By Alfred Odong, Ultimate Media

The Nile River forms into two at Kalagala falls

Many people have for long known Jinja as Uganda’s most industrialized town, which in addition accommodates the country’s only power dam and the source of the worlds’ longest river, the Nile.

But after the 1970s turmoil under Idi Amin who chased Asian businessmen who had developed the town and established many businesses there, Jinja has to many become a silent unattractive town, with some people calling it a sleeping giant.

But a visit to Jinja, a one hour drive from Uganda’s capital Kampala reveals a town that is rising back to its traditional vibrancy with leading businesses, leisure venues and claiming its rightful place as the hub of Uganda’s natural attractions.

A journey to Jinja town commonly known as stone town among the youth because “Jinja” in Lusoga and Luganda vernacular means stone(s) is mostly by road. There are taxis in the Old Taxi part in Kampala, which you can board at the Jinja stage, or you can board taxis, which pick people along the Jinja Road route.

The taxi fare ranges from shs2500 to shs3000 in the normal season. The route to Jinja from Kampala is also a discovery in its own that you get to learn a lot about Uganda.

In about five minutes after leaving the taxi park in case there is no traffic jam, you get to Bweyogerere, a Kampala suburb where you can’t miss to notice the national stadium named after the greatest African freedom fighter, Neslson Mandela.

At about two kilometers from Bweyogerere you reach at Namanve where there is an assembling plant for the worlds biggest soft drink producers, coca cola.

Raw data:
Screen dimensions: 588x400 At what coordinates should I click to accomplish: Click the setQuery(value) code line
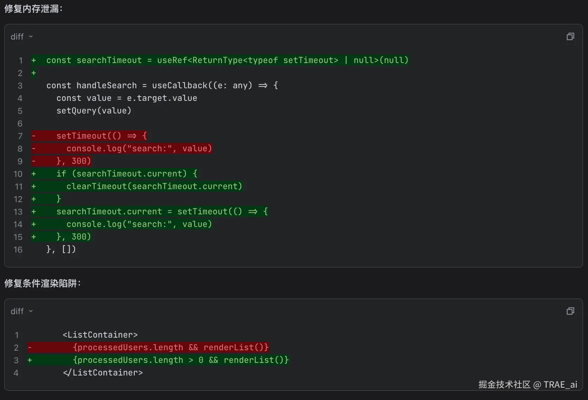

What the exercise asks: Please answer from the Jinja travel piece: what does the word "Jinja" mean in Lusoga and Luganda?

Solution below: Stone(s).